This week, scientists are looking to the sea and its citizens again for a new human tech innovation.
We recently investigated the new invention of self-repairing fabric, which uses a polymer derived from squid sucker teeth to “heal” torn fabric without sewing. Now, a team out of the University of Connecticut has turned to squid and jellyfish skin for inspiration, developing a material that could obscure secret messages — and self-destruct after reading!
The researchers used man-made materials to mimic what happens when squid and jellyfish do to their skin to scare predators: Jellyfish wrinkle their skin to become opaque; and squid contract the muscles around their chromatophores (that is, the pigment sacs in the skin), revealing colours that may shock their predators into losing their appetite.
“Skin was replicated by placing a thin film of polyvinyl alcohol on a rubbery base of polydimethylsiloxane (PDMS). If it was wrinkled, for example, it would be opaque. When it was flattened out or if moisture was added, it would become transparent and expose a message.

####################

▸ **THINGS TO DO**
• a. According to the article on squid and jellyfish skin, what was the thin film of polyvinyl alcohol placed on to replicate skin?
• b. Using the article on squid and jellyfish skin, explain why flattening the replicated skin or adding moisture to it reveals a message.
• c. Take the article on squid and jellyfish skin further, starting after its final sentence.

▸ **GIVEN MATERIAL**
####################

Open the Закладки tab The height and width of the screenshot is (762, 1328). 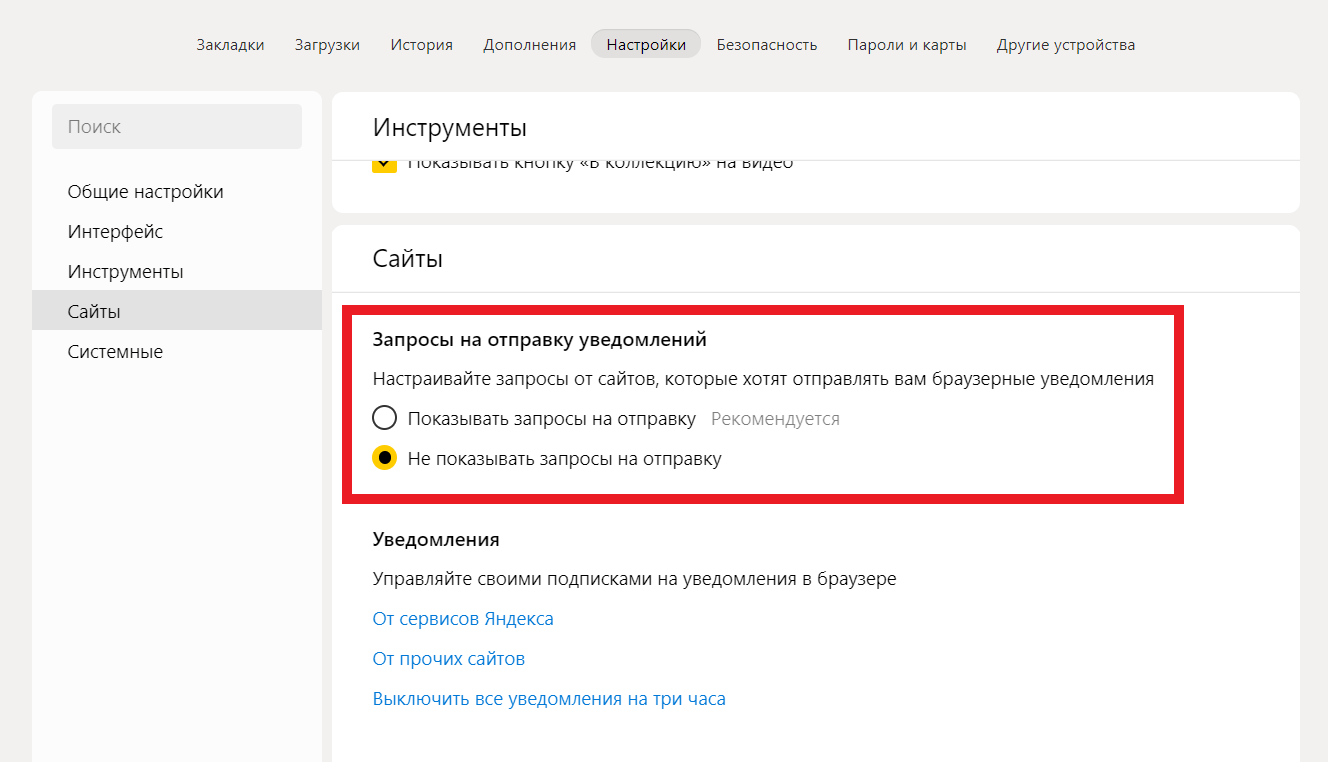click(230, 44)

####################

▸ **ANSWERS FOR THE TASKS**
• a. A rubbery base of polydimethylsiloxane (PDMS).

• b. When wrinkled, the replicated skin is opaque. Flattening it or adding moisture makes it transparent, and that exposes the message.

• c.
Researchers added that the degree of crosslinking between polymer chains in the film could indicate whether the wrinkling was reversible. When there’s little or no crosslinking, it can only be smoothed out once, which can ‘self-destruct’ a message after reading.”
There could be other, non-spycraft-related applications for this innovation: if the crosslinking is to such a degree that the wrinkles can never be unwrinkled, a small patch of the material inside, say, a cellphone, could act as a “tell” to a vendor that a customer dropped the phone into a puddle — thus voiding the warranty.
It’s the result of our unfortunate bias as land animals that we have only begun to understand the wonderful functions of the humble squid, so I’m looking forward to “collaborations” between our species to come. I only hope we can offer something — being a human seems much less impressive now…!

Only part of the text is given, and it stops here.